Um medicamento que aumenta os níveis de histamina no cérebro pode melhorar a recuperação da memória em cerca de 10 por cento, de acordo com um pequeno estudo. Os pesquisadores testaram o pitolisanto, um tratamento para narcolepsia, em voluntários e observaram uma melhora na conectividade e na precisão cerebral.
O estudo envolveu 60 participantes que receberam pitolisanto ou um placebo. Aqueles que receberam o medicamento apresentaram conexões mais fortes entre as áreas do cérebro que produzem histamina e o hipocampo durante tarefas de memória.
Os participantes que tomaram pitolisanto tiveram um desempenho 11 por cento melhor ao recordar informações aprendidas em um scanner de ressonância magnética. Michael Colwell, da Universidade de Oxford, afirmou que o medicamento parece aumentar o estado de alerta a novos estímulos.

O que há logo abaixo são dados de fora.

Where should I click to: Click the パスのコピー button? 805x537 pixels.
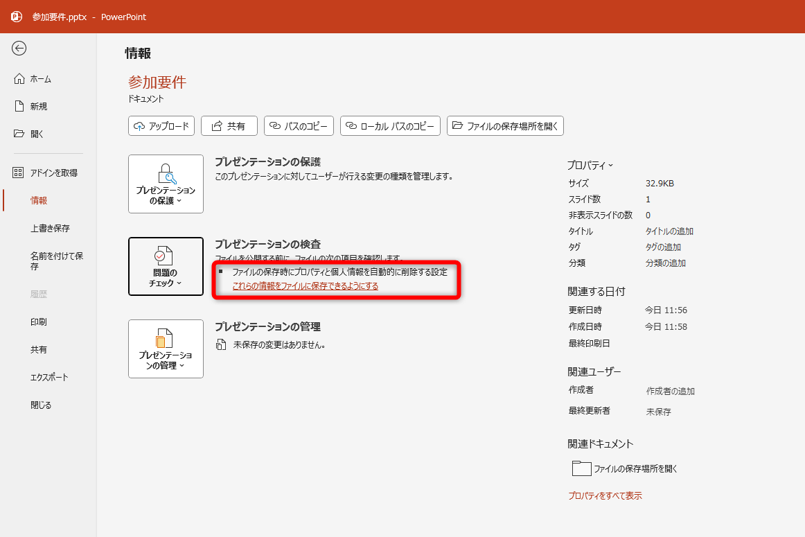299,125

Especialistas alertam contra o uso do pitolisanto como um intensificador cognitivo. Ele pode prejudicar o sono, o que poderia afetar a memória de longo prazo, observou Colwell.
As descobertas foram publicadas na Nature Communications e confirmam resultados observados em estudos com animais. Elas podem orientar futuros tratamentos para condições cerebrais que envolvam receptores de histamina.